EXERCISE AIM: Repeat the lines below exactly as written, please, from the line with "You are a GUI agent. The screenshot is 2024×1820." to the line with "[سقوط سنگین دستمزد کارگران] (669, 925)", both lines included, and no others.

Top of DATA SUPPLIED

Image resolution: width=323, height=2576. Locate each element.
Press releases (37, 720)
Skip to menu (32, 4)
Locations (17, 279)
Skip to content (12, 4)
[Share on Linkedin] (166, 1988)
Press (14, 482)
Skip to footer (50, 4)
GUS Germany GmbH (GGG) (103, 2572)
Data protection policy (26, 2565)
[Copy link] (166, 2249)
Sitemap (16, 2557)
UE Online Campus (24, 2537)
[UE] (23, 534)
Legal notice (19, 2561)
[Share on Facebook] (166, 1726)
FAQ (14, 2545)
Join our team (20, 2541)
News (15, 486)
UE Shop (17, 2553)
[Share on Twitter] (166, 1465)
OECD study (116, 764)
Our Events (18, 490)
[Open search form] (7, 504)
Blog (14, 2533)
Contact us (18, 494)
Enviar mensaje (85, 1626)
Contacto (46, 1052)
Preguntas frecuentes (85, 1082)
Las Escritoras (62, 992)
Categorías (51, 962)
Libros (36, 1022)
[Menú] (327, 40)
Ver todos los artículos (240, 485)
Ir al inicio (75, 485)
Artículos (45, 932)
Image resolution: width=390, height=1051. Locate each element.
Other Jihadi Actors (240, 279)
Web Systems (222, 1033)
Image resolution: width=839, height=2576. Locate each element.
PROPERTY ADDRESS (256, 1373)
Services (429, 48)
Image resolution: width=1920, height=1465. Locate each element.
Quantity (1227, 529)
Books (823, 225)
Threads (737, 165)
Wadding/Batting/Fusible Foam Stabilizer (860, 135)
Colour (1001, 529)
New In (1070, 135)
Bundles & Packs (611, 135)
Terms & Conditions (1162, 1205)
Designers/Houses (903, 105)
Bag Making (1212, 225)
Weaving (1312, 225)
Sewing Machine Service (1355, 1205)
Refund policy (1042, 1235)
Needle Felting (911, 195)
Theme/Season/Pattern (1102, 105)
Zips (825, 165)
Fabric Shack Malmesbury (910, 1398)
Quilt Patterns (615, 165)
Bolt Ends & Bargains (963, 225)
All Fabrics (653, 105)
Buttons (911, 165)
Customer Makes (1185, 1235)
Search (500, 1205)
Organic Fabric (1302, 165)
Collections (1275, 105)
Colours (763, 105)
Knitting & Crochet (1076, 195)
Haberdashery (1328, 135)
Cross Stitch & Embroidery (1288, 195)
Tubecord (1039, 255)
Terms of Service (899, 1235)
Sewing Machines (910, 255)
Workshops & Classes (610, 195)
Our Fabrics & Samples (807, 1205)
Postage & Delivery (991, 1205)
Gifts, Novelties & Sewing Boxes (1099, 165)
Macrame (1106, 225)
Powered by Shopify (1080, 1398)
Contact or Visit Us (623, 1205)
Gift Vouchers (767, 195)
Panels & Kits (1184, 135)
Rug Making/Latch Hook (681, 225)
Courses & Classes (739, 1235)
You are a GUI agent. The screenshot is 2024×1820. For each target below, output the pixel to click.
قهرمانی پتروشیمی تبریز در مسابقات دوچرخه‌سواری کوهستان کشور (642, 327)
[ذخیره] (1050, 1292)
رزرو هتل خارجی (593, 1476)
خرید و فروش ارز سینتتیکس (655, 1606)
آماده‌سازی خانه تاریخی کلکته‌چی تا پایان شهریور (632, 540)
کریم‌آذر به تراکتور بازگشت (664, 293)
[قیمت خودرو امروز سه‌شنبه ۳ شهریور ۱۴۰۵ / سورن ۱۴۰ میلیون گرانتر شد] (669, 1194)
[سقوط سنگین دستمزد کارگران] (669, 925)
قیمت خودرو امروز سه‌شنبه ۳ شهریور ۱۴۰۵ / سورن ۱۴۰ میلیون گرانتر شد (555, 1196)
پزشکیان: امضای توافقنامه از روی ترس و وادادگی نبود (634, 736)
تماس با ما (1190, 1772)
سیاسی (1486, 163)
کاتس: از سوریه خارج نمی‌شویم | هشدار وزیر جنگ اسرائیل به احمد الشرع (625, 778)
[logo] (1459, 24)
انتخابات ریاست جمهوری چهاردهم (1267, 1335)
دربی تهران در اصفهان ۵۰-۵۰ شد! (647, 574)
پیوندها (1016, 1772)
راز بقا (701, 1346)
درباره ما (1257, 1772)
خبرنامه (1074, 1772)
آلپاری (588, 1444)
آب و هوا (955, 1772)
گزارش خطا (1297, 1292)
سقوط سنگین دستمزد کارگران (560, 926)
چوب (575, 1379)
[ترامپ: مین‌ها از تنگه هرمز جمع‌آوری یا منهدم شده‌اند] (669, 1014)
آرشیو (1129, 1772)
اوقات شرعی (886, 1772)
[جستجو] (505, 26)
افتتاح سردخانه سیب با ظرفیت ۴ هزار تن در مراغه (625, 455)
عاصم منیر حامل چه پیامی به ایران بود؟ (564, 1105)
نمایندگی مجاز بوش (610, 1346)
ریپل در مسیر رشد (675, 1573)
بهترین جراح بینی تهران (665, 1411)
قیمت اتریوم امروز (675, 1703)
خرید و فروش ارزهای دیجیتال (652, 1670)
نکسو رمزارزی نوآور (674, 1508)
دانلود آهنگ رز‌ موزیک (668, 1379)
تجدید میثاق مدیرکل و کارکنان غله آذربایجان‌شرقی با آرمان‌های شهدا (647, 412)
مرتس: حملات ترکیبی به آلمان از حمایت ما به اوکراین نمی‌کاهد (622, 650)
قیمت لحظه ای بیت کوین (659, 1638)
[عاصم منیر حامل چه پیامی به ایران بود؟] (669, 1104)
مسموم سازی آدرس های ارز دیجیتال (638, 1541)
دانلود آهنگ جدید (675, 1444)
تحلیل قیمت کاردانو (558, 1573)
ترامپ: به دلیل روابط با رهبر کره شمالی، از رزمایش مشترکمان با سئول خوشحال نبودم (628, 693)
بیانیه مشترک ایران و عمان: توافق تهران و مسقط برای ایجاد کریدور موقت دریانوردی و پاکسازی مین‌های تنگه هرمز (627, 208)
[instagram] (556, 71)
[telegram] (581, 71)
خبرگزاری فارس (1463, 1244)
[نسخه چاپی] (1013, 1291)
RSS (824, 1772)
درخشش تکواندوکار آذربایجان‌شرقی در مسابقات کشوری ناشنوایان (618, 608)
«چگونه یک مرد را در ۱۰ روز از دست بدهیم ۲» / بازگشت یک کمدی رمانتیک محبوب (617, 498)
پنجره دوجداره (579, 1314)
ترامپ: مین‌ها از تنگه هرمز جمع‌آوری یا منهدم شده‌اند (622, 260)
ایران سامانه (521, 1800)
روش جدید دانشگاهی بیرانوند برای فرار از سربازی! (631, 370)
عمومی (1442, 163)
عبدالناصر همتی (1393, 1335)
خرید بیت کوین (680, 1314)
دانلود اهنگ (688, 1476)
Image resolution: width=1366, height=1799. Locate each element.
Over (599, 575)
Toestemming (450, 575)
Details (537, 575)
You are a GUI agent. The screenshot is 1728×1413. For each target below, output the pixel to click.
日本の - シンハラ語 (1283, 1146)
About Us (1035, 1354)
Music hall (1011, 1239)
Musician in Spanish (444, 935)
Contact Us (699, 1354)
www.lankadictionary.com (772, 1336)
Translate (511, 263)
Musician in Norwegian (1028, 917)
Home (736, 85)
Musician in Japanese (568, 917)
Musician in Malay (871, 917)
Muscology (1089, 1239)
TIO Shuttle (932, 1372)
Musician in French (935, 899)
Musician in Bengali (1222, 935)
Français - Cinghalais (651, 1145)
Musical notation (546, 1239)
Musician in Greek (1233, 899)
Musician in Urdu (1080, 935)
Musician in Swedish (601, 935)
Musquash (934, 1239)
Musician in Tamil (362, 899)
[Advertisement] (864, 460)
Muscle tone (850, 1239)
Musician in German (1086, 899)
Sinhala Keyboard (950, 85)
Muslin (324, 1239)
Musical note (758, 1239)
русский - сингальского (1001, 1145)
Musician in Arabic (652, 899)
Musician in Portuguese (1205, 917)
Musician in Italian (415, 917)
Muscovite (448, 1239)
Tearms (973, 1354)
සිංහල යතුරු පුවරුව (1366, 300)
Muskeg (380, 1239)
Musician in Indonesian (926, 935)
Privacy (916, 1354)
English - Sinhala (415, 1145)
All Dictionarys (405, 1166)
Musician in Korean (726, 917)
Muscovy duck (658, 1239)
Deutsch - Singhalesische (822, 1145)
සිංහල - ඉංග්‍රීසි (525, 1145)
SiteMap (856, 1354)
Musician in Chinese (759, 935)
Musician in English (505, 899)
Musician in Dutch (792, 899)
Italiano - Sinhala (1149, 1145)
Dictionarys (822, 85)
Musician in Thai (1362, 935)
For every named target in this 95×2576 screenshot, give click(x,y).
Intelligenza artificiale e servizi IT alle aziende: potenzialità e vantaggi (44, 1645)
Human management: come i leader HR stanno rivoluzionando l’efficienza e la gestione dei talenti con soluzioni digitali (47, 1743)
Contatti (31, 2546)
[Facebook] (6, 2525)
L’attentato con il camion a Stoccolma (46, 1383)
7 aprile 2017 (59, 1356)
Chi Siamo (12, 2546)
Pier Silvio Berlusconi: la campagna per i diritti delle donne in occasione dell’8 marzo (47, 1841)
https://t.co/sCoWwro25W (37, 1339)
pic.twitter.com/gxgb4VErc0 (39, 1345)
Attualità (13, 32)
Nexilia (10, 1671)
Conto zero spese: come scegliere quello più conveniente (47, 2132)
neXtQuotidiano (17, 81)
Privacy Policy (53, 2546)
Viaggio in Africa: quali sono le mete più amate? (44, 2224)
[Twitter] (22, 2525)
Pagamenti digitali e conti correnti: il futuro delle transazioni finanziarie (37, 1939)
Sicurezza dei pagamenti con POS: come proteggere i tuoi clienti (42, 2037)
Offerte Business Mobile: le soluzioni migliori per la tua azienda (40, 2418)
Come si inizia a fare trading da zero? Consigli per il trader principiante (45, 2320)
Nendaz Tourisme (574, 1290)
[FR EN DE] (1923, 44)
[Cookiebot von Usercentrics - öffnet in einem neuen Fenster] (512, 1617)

Bottom of DATA SUPPLIED

SOLUTION TO THIS TASK:
You are a GUI agent. The screenshot is 2024×1820. For each target below, output the pixel to click.
قهرمانی پتروشیمی تبریز در مسابقات دوچرخه‌سواری کوهستان کشور (642, 327)
[ذخیره] (1050, 1292)
رزرو هتل خارجی (593, 1476)
خرید و فروش ارز سینتتیکس (655, 1606)
آماده‌سازی خانه تاریخی کلکته‌چی تا پایان شهریور (632, 540)
کریم‌آذر به تراکتور بازگشت (664, 293)
[قیمت خودرو امروز سه‌شنبه ۳ شهریور ۱۴۰۵ / سورن ۱۴۰ میلیون گرانتر شد] (669, 1194)
[سقوط سنگین دستمزد کارگران] (669, 925)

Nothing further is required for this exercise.